Maryland Clarifies Licensing Rules for Passive Trusts

Maryland has enacted the Secondary Market Stability Act of 2025, which provides significant regulatory clarification regarding licensing requirements for certain financial entities. Notably, the Act exempts passive trusts from Maryland’s licensing requirements for installment loans and mortgage lending.

Under the Act, a passive trust is defined as a trust that:

  1. Acquires or is assigned mortgage loans (in whole or in part),

  2. Does not originate mortgage loans,

  3. Is not a mortgage broker or servicer, and

  4. Does not service loans—except for directing or transmitting payments to a mortgage servicer.

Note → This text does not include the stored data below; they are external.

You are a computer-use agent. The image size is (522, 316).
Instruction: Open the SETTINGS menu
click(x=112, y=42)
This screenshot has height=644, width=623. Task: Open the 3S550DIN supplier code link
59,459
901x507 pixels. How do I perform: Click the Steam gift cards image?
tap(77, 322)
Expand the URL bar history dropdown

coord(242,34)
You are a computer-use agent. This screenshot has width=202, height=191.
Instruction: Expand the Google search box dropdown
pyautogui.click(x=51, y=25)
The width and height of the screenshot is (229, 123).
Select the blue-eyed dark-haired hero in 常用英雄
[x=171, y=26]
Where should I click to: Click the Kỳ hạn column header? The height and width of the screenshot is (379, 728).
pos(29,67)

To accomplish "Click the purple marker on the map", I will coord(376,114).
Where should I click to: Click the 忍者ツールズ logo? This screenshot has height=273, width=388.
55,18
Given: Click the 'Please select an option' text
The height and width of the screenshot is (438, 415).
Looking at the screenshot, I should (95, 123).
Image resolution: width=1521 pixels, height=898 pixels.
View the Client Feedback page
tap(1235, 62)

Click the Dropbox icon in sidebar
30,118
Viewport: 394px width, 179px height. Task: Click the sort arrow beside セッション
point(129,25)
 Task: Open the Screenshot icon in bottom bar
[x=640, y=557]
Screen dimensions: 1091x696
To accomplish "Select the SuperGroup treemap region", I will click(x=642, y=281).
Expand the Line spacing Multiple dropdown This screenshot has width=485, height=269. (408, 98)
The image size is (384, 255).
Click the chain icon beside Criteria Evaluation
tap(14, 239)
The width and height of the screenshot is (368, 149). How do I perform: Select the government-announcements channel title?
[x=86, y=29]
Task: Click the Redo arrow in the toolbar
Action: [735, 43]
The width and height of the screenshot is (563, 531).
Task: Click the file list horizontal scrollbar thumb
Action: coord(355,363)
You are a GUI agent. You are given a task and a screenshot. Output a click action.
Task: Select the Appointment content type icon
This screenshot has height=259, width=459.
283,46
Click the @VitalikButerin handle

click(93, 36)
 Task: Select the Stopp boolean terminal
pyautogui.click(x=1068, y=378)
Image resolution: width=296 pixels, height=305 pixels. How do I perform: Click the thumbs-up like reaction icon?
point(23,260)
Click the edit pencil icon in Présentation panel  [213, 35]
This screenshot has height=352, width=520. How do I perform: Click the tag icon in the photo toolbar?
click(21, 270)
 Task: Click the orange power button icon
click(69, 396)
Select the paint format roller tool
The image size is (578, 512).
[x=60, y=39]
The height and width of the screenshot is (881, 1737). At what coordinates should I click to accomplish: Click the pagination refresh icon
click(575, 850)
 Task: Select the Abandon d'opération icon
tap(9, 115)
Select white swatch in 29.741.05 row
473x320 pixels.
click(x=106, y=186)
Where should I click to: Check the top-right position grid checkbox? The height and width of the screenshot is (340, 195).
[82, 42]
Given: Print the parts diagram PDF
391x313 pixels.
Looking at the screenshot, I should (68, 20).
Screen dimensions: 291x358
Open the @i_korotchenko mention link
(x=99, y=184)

This legislation effectively overrides a 2024 decision by the Appellate Court of Maryland, which had expanded installment loan licensing obligations to include passive owners—a departure from prior interpretations. In early 2025, Maryland's Office of Financial Regulation (OFR) extended that judicial interpretation to mortgage licensing, prompting industry concern. The new Act reverses that extension with respect to passive trusts, restoring the previously understood regulatory framework.

Additionally, the Act creates the Maryland Licensing Workgroup, tasked with reviewing and recommending updates to the state’s licensing and registration requirements for financial service providers. The Workgroup is expected to deliver its findings by December 31, 2025.